Work required – Provide the count of lines below where "Competitions" occurs, with no other output.

Excerpts from a dataset –
Start of Block

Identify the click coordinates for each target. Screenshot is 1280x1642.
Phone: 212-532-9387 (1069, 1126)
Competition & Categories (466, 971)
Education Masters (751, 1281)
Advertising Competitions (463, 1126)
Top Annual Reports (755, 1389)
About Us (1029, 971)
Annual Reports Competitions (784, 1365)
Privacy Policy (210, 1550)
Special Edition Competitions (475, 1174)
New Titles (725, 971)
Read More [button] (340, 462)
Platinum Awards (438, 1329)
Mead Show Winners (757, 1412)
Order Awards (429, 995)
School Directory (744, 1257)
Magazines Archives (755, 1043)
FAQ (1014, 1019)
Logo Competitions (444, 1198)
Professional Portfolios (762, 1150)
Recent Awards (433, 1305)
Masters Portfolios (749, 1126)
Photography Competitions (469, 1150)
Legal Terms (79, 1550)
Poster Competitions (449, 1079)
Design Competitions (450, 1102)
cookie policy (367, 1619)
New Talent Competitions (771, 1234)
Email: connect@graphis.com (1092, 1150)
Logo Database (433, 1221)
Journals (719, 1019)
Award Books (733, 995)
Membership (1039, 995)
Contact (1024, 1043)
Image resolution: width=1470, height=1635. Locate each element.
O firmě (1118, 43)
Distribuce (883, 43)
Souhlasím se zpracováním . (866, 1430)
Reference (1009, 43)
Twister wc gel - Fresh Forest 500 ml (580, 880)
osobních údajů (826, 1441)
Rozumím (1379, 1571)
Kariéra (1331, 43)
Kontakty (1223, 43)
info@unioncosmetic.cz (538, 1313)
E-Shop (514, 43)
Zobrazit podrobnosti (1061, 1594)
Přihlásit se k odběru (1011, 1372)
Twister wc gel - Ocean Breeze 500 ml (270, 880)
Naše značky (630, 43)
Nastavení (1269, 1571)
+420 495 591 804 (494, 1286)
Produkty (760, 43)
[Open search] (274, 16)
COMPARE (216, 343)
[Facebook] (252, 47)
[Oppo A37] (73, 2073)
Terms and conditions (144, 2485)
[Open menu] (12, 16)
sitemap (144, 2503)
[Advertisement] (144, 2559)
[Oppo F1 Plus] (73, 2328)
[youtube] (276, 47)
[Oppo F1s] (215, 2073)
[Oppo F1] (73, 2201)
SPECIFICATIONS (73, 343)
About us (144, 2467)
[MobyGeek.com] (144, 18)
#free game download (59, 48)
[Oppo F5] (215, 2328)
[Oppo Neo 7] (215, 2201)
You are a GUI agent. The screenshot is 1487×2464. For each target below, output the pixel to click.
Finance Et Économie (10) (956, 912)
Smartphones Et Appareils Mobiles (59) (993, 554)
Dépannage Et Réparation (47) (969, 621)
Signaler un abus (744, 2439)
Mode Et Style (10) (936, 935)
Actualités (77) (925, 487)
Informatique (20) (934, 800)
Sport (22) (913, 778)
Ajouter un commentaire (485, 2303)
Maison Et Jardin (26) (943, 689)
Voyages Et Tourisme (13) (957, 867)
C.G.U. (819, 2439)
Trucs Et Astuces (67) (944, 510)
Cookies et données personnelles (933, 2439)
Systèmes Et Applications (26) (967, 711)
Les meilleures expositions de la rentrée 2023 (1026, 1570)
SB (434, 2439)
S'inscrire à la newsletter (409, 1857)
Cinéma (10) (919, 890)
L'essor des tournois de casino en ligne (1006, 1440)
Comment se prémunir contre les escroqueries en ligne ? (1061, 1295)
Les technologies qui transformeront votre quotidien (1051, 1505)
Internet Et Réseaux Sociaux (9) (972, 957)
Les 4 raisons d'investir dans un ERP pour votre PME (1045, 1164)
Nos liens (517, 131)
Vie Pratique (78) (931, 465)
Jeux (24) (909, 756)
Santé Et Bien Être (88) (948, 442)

End of Block

Written response – 8